Friday, April 16, 2010

What Up Gangsta: Pondering (The) Game's Image



Let's make it big, Pharrell... [||]

Four years ago, The Game kicked these bars on "One Night", off The Doctor's Advocate: "Red bandana in my back pocket, I'm for real/ This ain't a pastel color khaki suit, and I ain't Pharrell/". Putting aside the obvious Jigga-baiting (who else rhymes Pharrell with "for real"?), Game's message was as direct as can be: I don't rock Bape hoodies and rainbow colored sneakers, I wear Dickies and Chuck Taylors and rap about blunts, bitches and drivebys. Game was reasserting his position as the face of the west coast's seemingly revamped gangsta rap scene. And I for one applauded the effort. (Side note: I don't enjoy listening to gangsta rap because I particularly enjoy recurring themes of violence and misogyny, nor to I condone the glorification of such acts/lifestyle(s). I appreciate gangsta rap, or reality rap, for its honesty and grit. At its best, gangsta rap, as a form of expression, is comparable to the works of Martin Scorsese, Brian De Palma or Quentin Tarantino.)

Take it for what it's worth, Game was the only successful west coast rapper to emerge in the past decade. You can't name another emcee from the west who got significant radio play on more coasts than one. Many are quick to chalk this up to 50 Cent. Not me. Undoubtedly, 50 Cent provided Game with some catchy for the Compton rapper. But if 50 is such a great facilitator, why didn't he have the same success with Lloyd Banks, Young Buck or Tony Yayo? Game's initial success relied much more on the tutelage of Dr. Dre. (You could say the same about 50 Cent. What would GRODT have been without Dre's direction?) Pictures of Game and Dre dipped in black, posted up against a low rider - a mirror image of N.W.A. 15 years prior - got me hyped for what seemed like a west coast renaissance. Like much of my hopes for hip hop in the '00s, this dream deflated like the '04 Lakers.

Game's first two albums are solid and still get play at the Casa de Ivan. LAX? Not so much. In the past year alone, we've been hit by a barrage of misfires: "Krazy" (a cheap rip-off of Black Rob), "Big Money" (ditto, Geto Boys) and "Shake". "It Must Be Me" is an entirely different creature: it's 50% pop, 50% "gangsta", 100% neither. It tries to be "Drop It Like It's Hot" but it's not. It's attempt at being "I Ain't Heard of That" falls flat. Is Game subject to the same fate as Banks, Yayo and Buck (*cough*, and 50)? The red rags and 2Pac, Eazy-E and N.W.A. tattoos are a nice gesture to the city of angels, but they're cosmetic - and you remember what Tragedy said about that, right?
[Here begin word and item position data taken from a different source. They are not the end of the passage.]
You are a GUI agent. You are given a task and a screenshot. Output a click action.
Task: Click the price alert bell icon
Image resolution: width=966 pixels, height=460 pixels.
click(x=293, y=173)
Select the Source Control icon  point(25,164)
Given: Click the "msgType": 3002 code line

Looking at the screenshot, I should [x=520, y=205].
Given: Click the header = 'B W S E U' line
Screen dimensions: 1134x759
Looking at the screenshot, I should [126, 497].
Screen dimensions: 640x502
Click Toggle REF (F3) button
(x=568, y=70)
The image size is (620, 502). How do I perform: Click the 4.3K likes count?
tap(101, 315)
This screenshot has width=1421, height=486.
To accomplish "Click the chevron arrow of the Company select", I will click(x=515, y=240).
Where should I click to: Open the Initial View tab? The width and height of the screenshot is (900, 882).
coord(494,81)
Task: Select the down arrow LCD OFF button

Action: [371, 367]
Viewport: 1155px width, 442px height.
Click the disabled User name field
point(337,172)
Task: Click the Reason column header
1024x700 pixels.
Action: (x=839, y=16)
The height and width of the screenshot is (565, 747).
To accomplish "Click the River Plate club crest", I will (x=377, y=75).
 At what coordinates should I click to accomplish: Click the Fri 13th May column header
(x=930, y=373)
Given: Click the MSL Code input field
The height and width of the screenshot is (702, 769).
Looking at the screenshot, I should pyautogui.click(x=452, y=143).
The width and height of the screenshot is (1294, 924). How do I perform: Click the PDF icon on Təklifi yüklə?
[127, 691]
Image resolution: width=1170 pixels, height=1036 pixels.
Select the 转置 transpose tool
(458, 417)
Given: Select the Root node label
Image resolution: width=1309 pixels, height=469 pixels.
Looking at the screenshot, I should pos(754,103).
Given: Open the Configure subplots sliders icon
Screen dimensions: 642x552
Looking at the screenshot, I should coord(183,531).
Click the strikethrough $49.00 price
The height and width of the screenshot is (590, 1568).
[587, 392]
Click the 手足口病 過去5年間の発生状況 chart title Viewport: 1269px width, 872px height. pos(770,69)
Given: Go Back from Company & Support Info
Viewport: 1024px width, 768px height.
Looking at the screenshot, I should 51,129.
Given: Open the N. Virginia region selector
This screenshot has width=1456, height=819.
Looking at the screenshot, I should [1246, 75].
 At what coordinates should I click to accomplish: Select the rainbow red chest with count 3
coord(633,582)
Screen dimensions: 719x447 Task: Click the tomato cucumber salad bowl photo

But I've still got faith in the homie Game. Anyone who's listened to his blistering (albeit tedious) "400 Bars" by now knows that he's still got the resolve and hunger since his rookie years. I just wish he would've chopped up that twenty minute plus lyrical massacre into multiple tracks (with different beats, of course). Sixteen bars per verse on a three verse track is forty-eight total; multiply that by eight and that's eight tracks with three-hundred and eighty-four bars total... still got sixteen bars to spare. That coulda been half of his album or at least a promotional mixtape. I digress. I want Game to understand that if he's gonna be taken seriously as a gangster/reality/hardcore/grimy emcee, he can't play this rap game on both sides of the fence. Oh, and take your hand out of your pants, please.